Tuesday, 23 July 2013

VMAX Device types

TDAT:
TDAT, or thin data device, is an internal LUN which is assigned to a thin pool. Each TDAT LUN is comprised of multiple physical drives configured to provide a specific data protection type. An example of a TDAT device might be a Raid-5(3+P)LUN.
Another common example would be a Raid–1 mirrored LUN. Multiple TDAT devices are assigned to a pool.  When creating a thin pool LUNs for presentation to a host the data is striped across all of the TDAT devices in the pool. The pool can be enlarged by adding devices and rebalancing data placement (background operations with no impact to the host).

Thin Devices (TDEVs):
They consume no disk space. These are only pointers residing in memory.
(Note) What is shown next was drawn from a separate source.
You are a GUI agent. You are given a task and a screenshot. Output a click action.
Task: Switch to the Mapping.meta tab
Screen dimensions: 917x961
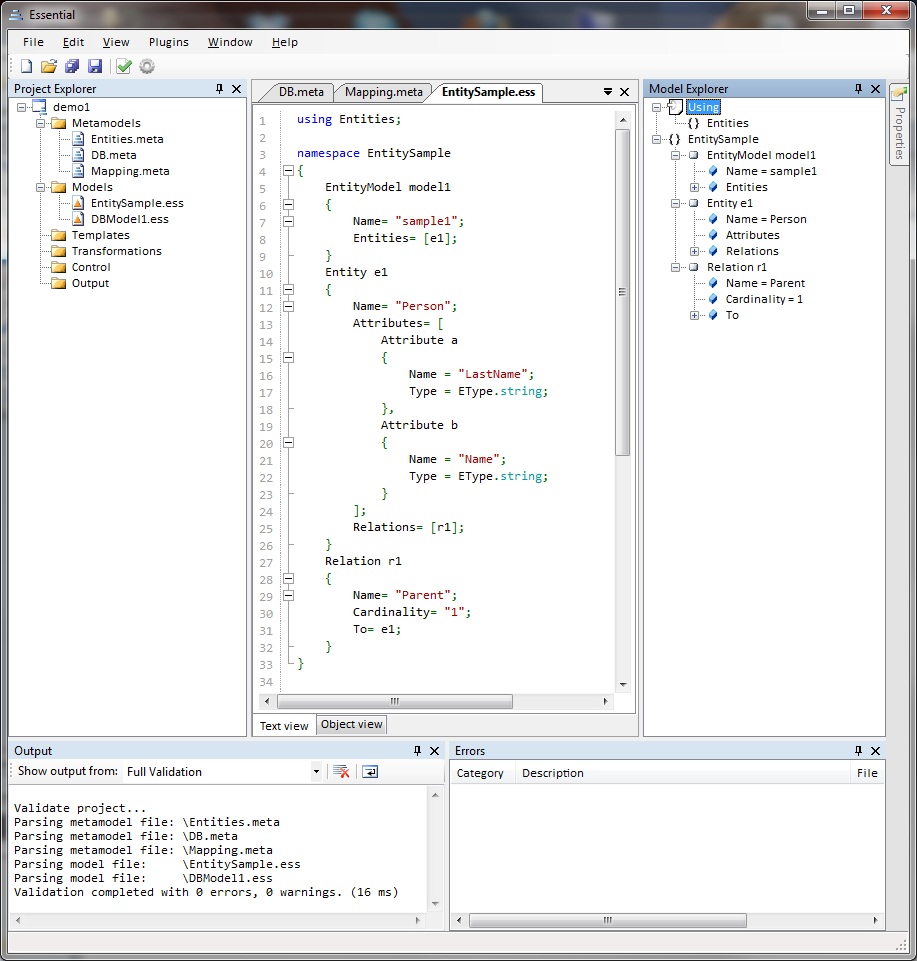click(383, 92)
Allocation is done in 768 KB increment (12 tracks) when they are "bound". It  is a host accessible(redundantlypresented to an FA port) back-end LUN device that is “bound” to a thin device pool (TDATs) for its capacity needs.
As stated above, a TDEV is a host presentable device that is striped across the back end TDAT devices. The stripe size is 768K.
Each TDEV is presented to an FA port for host server allocation When utilizing thin provisioning, Thin Pool LUNs are employed. The utilization of TDEVs is required to use EMC ®Fully Automated Storage Tiering Virtual Provisioning (FAST/VP features.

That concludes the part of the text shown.